As of 2020, there were 105.44 mi of public roads in Middle Smithfield Township, of which 30.56 mi were maintained by the Pennsylvania Department of Transportation (PennDOT) and 74.88 mi were maintained by the township.

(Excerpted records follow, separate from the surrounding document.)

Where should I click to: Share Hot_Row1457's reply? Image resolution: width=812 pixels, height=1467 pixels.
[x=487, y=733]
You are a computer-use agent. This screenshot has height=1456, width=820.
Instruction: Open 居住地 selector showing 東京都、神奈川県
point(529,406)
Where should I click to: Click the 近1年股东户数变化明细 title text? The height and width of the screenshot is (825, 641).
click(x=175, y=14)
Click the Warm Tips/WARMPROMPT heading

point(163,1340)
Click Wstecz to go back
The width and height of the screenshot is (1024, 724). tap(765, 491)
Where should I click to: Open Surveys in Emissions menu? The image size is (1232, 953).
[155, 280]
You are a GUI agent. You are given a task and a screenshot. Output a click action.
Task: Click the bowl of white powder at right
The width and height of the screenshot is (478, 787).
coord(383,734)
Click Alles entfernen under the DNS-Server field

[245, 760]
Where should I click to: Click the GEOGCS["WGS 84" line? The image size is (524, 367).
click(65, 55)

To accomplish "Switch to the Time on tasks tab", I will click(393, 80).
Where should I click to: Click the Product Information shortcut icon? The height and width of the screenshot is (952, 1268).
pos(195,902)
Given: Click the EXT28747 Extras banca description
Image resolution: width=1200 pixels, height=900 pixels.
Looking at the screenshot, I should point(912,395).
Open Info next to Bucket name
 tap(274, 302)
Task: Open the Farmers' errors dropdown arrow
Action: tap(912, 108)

U.S. Route 209 and Pennsylvania Route 402 are the numbered highways serving Middle Smithfield Township. US 209 follows Milford Road along a southwest-northeast alignment across the southeastern portion of the township. PA 402 follows Resica Falls Road along a north-south alignment through the middle of the township.

==Ecology==

According to the A. W. Kuchler U.S. potential natural vegetation types, Middle Smithfield Township would have a dominant vegetation type of Appalachian Oak (104) with a dominant vegetation form of Eastern Hardwood Forest (25). The peak spring bloom typically occurs in late-April and peak fall color usually occurs in mid-October. The plant hardiness zone is 6a with an average annual extreme minimum air temperature of -8.9 °F.